» **Item coordinate data**:
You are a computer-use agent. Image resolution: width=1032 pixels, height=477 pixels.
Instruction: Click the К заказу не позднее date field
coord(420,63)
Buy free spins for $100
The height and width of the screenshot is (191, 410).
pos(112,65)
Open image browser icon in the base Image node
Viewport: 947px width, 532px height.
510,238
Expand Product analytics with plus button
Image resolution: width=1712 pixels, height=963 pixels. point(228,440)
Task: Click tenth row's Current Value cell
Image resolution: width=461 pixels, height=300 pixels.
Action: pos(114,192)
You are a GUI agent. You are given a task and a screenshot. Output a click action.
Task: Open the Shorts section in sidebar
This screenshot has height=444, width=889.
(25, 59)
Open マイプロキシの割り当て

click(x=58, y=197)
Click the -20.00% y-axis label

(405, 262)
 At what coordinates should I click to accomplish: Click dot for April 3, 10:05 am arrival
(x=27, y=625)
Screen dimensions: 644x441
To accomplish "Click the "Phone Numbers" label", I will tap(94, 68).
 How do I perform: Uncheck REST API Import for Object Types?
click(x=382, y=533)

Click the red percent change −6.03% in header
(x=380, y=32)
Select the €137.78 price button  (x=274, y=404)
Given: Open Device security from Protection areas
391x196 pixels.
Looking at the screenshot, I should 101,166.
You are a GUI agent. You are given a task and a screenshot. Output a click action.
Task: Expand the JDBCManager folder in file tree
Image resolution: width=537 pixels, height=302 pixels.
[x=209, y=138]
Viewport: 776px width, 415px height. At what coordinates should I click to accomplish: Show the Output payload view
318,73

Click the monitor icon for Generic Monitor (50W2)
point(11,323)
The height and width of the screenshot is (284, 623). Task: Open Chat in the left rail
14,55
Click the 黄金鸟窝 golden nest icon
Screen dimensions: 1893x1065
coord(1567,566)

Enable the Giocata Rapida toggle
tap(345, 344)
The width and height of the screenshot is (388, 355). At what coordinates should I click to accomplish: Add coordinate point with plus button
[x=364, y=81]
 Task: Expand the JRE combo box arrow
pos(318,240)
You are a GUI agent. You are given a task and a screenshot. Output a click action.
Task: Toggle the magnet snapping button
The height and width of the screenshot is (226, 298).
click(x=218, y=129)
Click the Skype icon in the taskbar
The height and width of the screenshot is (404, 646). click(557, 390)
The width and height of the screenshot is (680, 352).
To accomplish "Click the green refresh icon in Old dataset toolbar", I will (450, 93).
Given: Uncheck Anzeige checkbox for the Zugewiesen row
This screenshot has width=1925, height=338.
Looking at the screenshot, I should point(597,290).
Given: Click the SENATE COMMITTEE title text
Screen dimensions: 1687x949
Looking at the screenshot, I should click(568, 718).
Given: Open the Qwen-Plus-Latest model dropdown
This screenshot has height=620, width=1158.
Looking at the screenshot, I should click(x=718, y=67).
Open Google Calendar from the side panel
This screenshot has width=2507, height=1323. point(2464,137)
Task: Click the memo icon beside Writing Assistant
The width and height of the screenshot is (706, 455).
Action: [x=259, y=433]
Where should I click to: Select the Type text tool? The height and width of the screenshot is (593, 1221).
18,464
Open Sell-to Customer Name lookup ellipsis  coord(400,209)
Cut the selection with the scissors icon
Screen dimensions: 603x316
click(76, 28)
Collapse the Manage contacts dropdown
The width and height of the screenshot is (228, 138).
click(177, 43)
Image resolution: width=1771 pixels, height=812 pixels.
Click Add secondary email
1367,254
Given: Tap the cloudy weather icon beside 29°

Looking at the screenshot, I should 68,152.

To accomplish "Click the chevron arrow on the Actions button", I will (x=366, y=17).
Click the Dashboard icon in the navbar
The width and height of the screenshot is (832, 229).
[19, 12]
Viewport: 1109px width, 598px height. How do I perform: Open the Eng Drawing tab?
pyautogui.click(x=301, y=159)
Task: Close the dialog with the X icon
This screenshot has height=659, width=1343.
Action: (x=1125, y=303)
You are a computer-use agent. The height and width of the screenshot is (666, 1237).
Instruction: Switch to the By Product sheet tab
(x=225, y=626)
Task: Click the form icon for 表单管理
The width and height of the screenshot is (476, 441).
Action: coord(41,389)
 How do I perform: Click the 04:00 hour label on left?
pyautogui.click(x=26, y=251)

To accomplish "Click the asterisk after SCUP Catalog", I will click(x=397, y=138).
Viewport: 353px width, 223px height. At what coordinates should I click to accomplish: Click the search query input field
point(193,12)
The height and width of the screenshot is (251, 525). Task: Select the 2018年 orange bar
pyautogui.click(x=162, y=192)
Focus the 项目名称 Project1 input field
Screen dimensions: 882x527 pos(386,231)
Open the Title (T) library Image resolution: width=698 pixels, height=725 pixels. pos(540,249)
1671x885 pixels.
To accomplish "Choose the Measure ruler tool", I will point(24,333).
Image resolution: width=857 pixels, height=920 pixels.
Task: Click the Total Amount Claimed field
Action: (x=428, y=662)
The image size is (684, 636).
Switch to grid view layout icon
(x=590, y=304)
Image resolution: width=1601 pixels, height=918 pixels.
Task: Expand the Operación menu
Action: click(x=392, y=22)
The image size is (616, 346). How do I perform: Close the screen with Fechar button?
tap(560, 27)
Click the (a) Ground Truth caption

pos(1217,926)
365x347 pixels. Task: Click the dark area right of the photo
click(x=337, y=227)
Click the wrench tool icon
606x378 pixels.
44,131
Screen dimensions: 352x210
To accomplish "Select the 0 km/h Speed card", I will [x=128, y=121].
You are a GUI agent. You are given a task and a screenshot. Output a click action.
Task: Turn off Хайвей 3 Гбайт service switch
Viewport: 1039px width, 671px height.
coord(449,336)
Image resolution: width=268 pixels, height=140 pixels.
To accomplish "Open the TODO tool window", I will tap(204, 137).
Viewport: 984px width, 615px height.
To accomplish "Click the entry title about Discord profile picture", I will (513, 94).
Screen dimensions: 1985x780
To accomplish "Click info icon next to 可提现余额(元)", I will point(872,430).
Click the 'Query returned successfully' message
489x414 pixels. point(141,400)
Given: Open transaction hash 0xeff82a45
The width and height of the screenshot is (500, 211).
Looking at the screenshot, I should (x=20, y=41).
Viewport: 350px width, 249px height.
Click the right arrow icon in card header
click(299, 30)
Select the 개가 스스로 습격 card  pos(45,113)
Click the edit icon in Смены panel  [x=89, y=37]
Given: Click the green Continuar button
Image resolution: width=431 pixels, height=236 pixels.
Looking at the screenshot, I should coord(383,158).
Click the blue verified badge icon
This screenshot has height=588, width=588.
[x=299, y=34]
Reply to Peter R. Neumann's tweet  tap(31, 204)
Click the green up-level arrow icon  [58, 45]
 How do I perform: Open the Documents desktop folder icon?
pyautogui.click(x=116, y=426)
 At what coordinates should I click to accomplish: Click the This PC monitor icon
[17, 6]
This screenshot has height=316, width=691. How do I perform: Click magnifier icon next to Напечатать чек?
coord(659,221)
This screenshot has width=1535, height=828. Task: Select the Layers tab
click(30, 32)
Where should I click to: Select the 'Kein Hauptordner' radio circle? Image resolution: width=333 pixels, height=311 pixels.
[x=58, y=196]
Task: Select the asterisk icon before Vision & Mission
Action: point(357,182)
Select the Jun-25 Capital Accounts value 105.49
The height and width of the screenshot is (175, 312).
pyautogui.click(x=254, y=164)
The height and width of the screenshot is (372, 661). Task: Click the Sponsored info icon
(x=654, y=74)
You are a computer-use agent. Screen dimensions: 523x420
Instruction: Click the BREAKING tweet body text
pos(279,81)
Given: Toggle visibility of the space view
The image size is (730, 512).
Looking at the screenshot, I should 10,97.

» **Task details**: Update all of the material above by replacing "GUI agent" with "screen agent" and leaving everything else unchanged.

» **Answer to the task**:
You are a computer-use agent. Image resolution: width=1032 pixels, height=477 pixels.
Instruction: Click the К заказу не позднее date field
coord(420,63)
Buy free spins for $100
The height and width of the screenshot is (191, 410).
pos(112,65)
Open image browser icon in the base Image node
Viewport: 947px width, 532px height.
510,238
Expand Product analytics with plus button
Image resolution: width=1712 pixels, height=963 pixels. point(228,440)
Task: Click tenth row's Current Value cell
Image resolution: width=461 pixels, height=300 pixels.
Action: pos(114,192)
You are a screen agent. You are given a task and a screenshot. Output a click action.
Task: Open the Shorts section in sidebar
This screenshot has height=444, width=889.
(25, 59)
Open マイプロキシの割り当て

click(x=58, y=197)
Click the -20.00% y-axis label

(405, 262)
 At what coordinates should I click to accomplish: Click dot for April 3, 10:05 am arrival
(x=27, y=625)
Screen dimensions: 644x441
To accomplish "Click the "Phone Numbers" label", I will tap(94, 68).
 How do I perform: Uncheck REST API Import for Object Types?
click(x=382, y=533)

Click the red percent change −6.03% in header
(x=380, y=32)
Select the €137.78 price button  (x=274, y=404)
Given: Open Device security from Protection areas
391x196 pixels.
Looking at the screenshot, I should 101,166.
You are a screen agent. You are given a task and a screenshot. Output a click action.
Task: Expand the JDBCManager folder in file tree
Image resolution: width=537 pixels, height=302 pixels.
[x=209, y=138]
Viewport: 776px width, 415px height. At what coordinates should I click to accomplish: Show the Output payload view
318,73

Click the monitor icon for Generic Monitor (50W2)
point(11,323)
The height and width of the screenshot is (284, 623). Task: Open Chat in the left rail
14,55
Click the 黄金鸟窝 golden nest icon
Screen dimensions: 1893x1065
coord(1567,566)

Enable the Giocata Rapida toggle
tap(345, 344)
The width and height of the screenshot is (388, 355). At what coordinates should I click to accomplish: Add coordinate point with plus button
[x=364, y=81]
 Task: Expand the JRE combo box arrow
pos(318,240)
You are a screen agent. You are given a task and a screenshot. Output a click action.
Task: Toggle the magnet snapping button
The height and width of the screenshot is (226, 298).
click(x=218, y=129)
Click the Skype icon in the taskbar
The height and width of the screenshot is (404, 646). click(557, 390)
The width and height of the screenshot is (680, 352).
To accomplish "Click the green refresh icon in Old dataset toolbar", I will (450, 93).
Given: Uncheck Anzeige checkbox for the Zugewiesen row
This screenshot has width=1925, height=338.
Looking at the screenshot, I should point(597,290).
Given: Click the SENATE COMMITTEE title text
Screen dimensions: 1687x949
Looking at the screenshot, I should click(568, 718).
Given: Open the Qwen-Plus-Latest model dropdown
This screenshot has height=620, width=1158.
Looking at the screenshot, I should click(x=718, y=67).
Open Google Calendar from the side panel
This screenshot has width=2507, height=1323. point(2464,137)
Task: Click the memo icon beside Writing Assistant
The width and height of the screenshot is (706, 455).
Action: [x=259, y=433]
Where should I click to: Select the Type text tool? The height and width of the screenshot is (593, 1221).
18,464
Open Sell-to Customer Name lookup ellipsis  coord(400,209)
Cut the selection with the scissors icon
Screen dimensions: 603x316
click(76, 28)
Collapse the Manage contacts dropdown
The width and height of the screenshot is (228, 138).
click(177, 43)
Image resolution: width=1771 pixels, height=812 pixels.
Click Add secondary email
1367,254
Given: Tap the cloudy weather icon beside 29°

Looking at the screenshot, I should 68,152.

To accomplish "Click the chevron arrow on the Actions button", I will (x=366, y=17).
Click the Dashboard icon in the navbar
The width and height of the screenshot is (832, 229).
[19, 12]
Viewport: 1109px width, 598px height. How do I perform: Open the Eng Drawing tab?
pyautogui.click(x=301, y=159)
Task: Close the dialog with the X icon
This screenshot has height=659, width=1343.
Action: (x=1125, y=303)
You are a computer-use agent. The height and width of the screenshot is (666, 1237).
Instruction: Switch to the By Product sheet tab
(x=225, y=626)
Task: Click the form icon for 表单管理
The width and height of the screenshot is (476, 441).
Action: coord(41,389)
 How do I perform: Click the 04:00 hour label on left?
pyautogui.click(x=26, y=251)

To accomplish "Click the asterisk after SCUP Catalog", I will click(x=397, y=138).
Viewport: 353px width, 223px height. At what coordinates should I click to accomplish: Click the search query input field
point(193,12)
The height and width of the screenshot is (251, 525). Task: Select the 2018年 orange bar
pyautogui.click(x=162, y=192)
Focus the 项目名称 Project1 input field
Screen dimensions: 882x527 pos(386,231)
Open the Title (T) library Image resolution: width=698 pixels, height=725 pixels. pos(540,249)
1671x885 pixels.
To accomplish "Choose the Measure ruler tool", I will point(24,333).
Image resolution: width=857 pixels, height=920 pixels.
Task: Click the Total Amount Claimed field
Action: (x=428, y=662)
The image size is (684, 636).
Switch to grid view layout icon
(x=590, y=304)
Image resolution: width=1601 pixels, height=918 pixels.
Task: Expand the Operación menu
Action: click(x=392, y=22)
The image size is (616, 346). How do I perform: Close the screen with Fechar button?
tap(560, 27)
Click the (a) Ground Truth caption

pos(1217,926)
365x347 pixels. Task: Click the dark area right of the photo
click(x=337, y=227)
Click the wrench tool icon
606x378 pixels.
44,131
Screen dimensions: 352x210
To accomplish "Select the 0 km/h Speed card", I will [x=128, y=121].
You are a screen agent. You are given a task and a screenshot. Output a click action.
Task: Turn off Хайвей 3 Гбайт service switch
Viewport: 1039px width, 671px height.
coord(449,336)
Image resolution: width=268 pixels, height=140 pixels.
To accomplish "Open the TODO tool window", I will tap(204, 137).
Viewport: 984px width, 615px height.
To accomplish "Click the entry title about Discord profile picture", I will (513, 94).
Screen dimensions: 1985x780
To accomplish "Click info icon next to 可提现余额(元)", I will point(872,430).
Click the 'Query returned successfully' message
489x414 pixels. point(141,400)
Given: Open transaction hash 0xeff82a45
The width and height of the screenshot is (500, 211).
Looking at the screenshot, I should (x=20, y=41).
Viewport: 350px width, 249px height.
Click the right arrow icon in card header
click(299, 30)
Select the 개가 스스로 습격 card  pos(45,113)
Click the edit icon in Смены panel  [x=89, y=37]
Given: Click the green Continuar button
Image resolution: width=431 pixels, height=236 pixels.
Looking at the screenshot, I should coord(383,158).
Click the blue verified badge icon
This screenshot has height=588, width=588.
[x=299, y=34]
Reply to Peter R. Neumann's tweet  tap(31, 204)
Click the green up-level arrow icon  [58, 45]
 How do I perform: Open the Documents desktop folder icon?
pyautogui.click(x=116, y=426)
 At what coordinates should I click to accomplish: Click the This PC monitor icon
[17, 6]
This screenshot has height=316, width=691. How do I perform: Click magnifier icon next to Напечатать чек?
coord(659,221)
This screenshot has width=1535, height=828. Task: Select the Layers tab
click(30, 32)
Where should I click to: Select the 'Kein Hauptordner' radio circle? Image resolution: width=333 pixels, height=311 pixels.
[x=58, y=196]
Task: Select the asterisk icon before Vision & Mission
Action: point(357,182)
Select the Jun-25 Capital Accounts value 105.49
The height and width of the screenshot is (175, 312).
pyautogui.click(x=254, y=164)
The height and width of the screenshot is (372, 661). Task: Click the Sponsored info icon
(x=654, y=74)
You are a computer-use agent. Screen dimensions: 523x420
Instruction: Click the BREAKING tweet body text
pos(279,81)
Given: Toggle visibility of the space view
The image size is (730, 512).
Looking at the screenshot, I should 10,97.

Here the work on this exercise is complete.